- _Исходный текст_
- - - - -

Байрону, по сравнению с Шекспиром, гораздо меньше "повезло" в переводах его на русский язык. Правда, были отдельные работы, заслужившие в свое время высокую оценку и в некоторых отношениях не устаревшие и по сей день. Но за самое значительное произведение Байрона, представляющее огромные трудности для перевода, - "Дон-Жуан" - крупные поэты-переводчики вообще не брались. Кроме подстрочных прозаических переводов Соколовского и Каншина сделан был только скромный, для своего времени довольно добросовестный, но явно беспомощный в некоторых отношениях стихотворный перевод П. Козлова.
Можно сказать, что в работе переводчиков над "Дон-Жуаном" Байрона не создано было ни "поэтического", ни "художественного" перевода, ни надежного филологического перевода в прозе, образец которого, например, дал М. Морозов для "Отелло" Шекспира. Поэтому такое внимание привлек полный перевод этого произведения, выполненный Георгием Шенгели. Вот как Г. Шенгели сам определяет свою задачу и как оценивает достигнутые результаты:
"Мысль об этом переводе зародилась у меня давно. Прошли годы... Чтобы подойти к этой работе во всеоружии, я предпринял, - теперь признаюсь в этом, - ученическую работу в виде перевода всех поэм Байрона... Я перевел 13 поэм, объемом около 14 000 строк, перевел в полную силу, работая над каждой так, как если бы это была моя любимая вещь. Переводы эти вышли в двухтомном издании (Гослитиздат, 1940), и отзывы серьезной критики и отклики читателей, от школьников до академиков, вполне удовлетворили мое переводческое самолюбие. Я отважился приступить к "Дон-Жуану"... "Миг вожделенный настал": любимая работа закончена; мечта многих лет - в меру сил моих - осуществлена.
Feci quod potui, faciant meliora potentes... 1
Георгий Шенгели" 2.
1 Сделал все, что мог, кто может, пусть сделает лучше (лат.).
2 Это высказывание и ниже перевод Г. Шенгели цитируются по отдельному изданию: Дж. Г. Байрон. Дон-Жуан. М., Гослитиздат, 1947.
Итак, эта работа - добровольно и сознательно выбранная, тщательно подготовленная и, что очень важно, любимая.
Нельзя пройти мимо ее положительных сторон. Это, во-первых, выбор достойного объекта и смелый почин человека, взявшего на свои плечи такую трудоемкую работу, которая останется поучительной вехой в истории переводов "Дон-Жуана", монументом Шенгели, если не Байрону.
Это, во-вторых, стремление приблизить перевод к оригиналу, дать более близкий, более точный по сравнению с существующими перевод. Переводчиком проявлено много изобретательности в решении внешних, технических казусов стихосложения. Есть и относительно удавшиеся переводчику частности. Так, лучше других переведены сцены в Испании, сцены на плоту, эпизоды скитаний, лондонские зарисовки, некоторые авторские отступления.
В заслугу Г. Шенгели надо поставить и заполнение мест, которые были вымараны царской цензурой или смазаны старыми переводчиками в силу ее требований. Некоторые из таких мест переданы Г. Шенгели довольно четко и энергично, например:
...Я - последний, кто желает
Войны; я крикнул бы, ее увидя: "стыд!"

- - - - -

- _Представленные данные_
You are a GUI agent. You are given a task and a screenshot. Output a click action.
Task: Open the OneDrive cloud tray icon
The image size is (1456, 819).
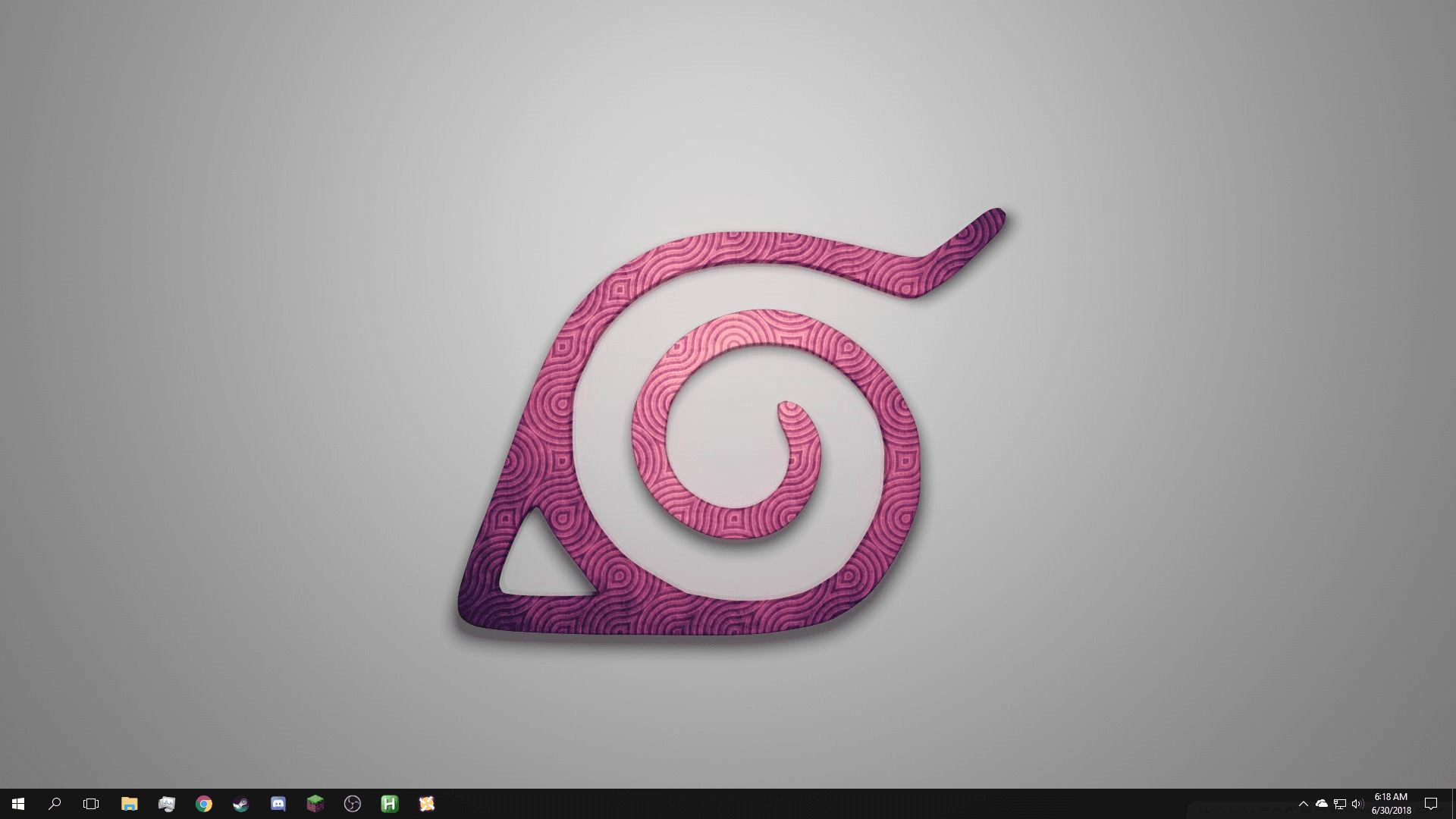(1322, 804)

- - - - -

- _Задания_
• 1. Определите, согласуются ли с текстом о переводах Байрона утверждения (а), (б) и (в). Для каждого ответьте «да» или «нет» и дословно приведите решающие слова текста.
(а) Г. Шенгели перевел 13 поэм Байрона объемом около 14 000 строк.
(б) Крупные поэты-переводчики неоднократно брались за перевод «Дон-Жуана».
(в) Отдельное издание «Дон-Жуана» в переводе Г. Шенгели вышло в Гослитиздате в 1940 году.
• 2. Продолжите текст о переводах Байрона сразу после двустишия, которым он заканчивается.

- _Ответы по заданиям_
• 1.
(а) Да: «Я перевел 13 поэм, объемом около 14 000 строк».
(б) Нет: «Но за самое значительное произведение Байрона, представляющее огромные трудности для перевода, - "Дон-Жуан" - крупные поэты-переводчики вообще не брались».
(в) Нет: «Дж. Г. Байрон. Дон-Жуан. М., Гослитиздат, 1947».

• 2.
Не будь я убежден, что мир от адской бездны
Лишь революция спасет рукой железной.
Оценив по заслугам большой труд, вложенный Г. Шенгели в перевод "Дон-Жуана", приходится, к сожалению, отметить, что не во всем труд этот дал положительные результаты. Текст неправильно прочитан, ошибочно трактован. Особенно заметно это в передаче реалистической основы поэмы. "Чайльд Гарольд", "Беппо" и особенно узловая поэма "Дон-Жуан" - это своего рода вехи на пути поэта к реализму. Путь этот был им далеко не завершен, но Байрон успел закрепить многое из того, что он чувствовал, знал и видел; он сумел показать и положение дел, и состояние умов, поспорить с живыми противниками, вывести многих людей современности. "Дон-Жуан", развивая и усиливая социальную тематику и сатирический блеск "Чайльд Гарольда" и "Бронзового века", сохраняет и легкую непринужденность "Беппо", его несколько разбросанную манеру, обилие отступлений и конкретных деталей. В "Дон-Жуане" Байроном все дано щедро до расточительности.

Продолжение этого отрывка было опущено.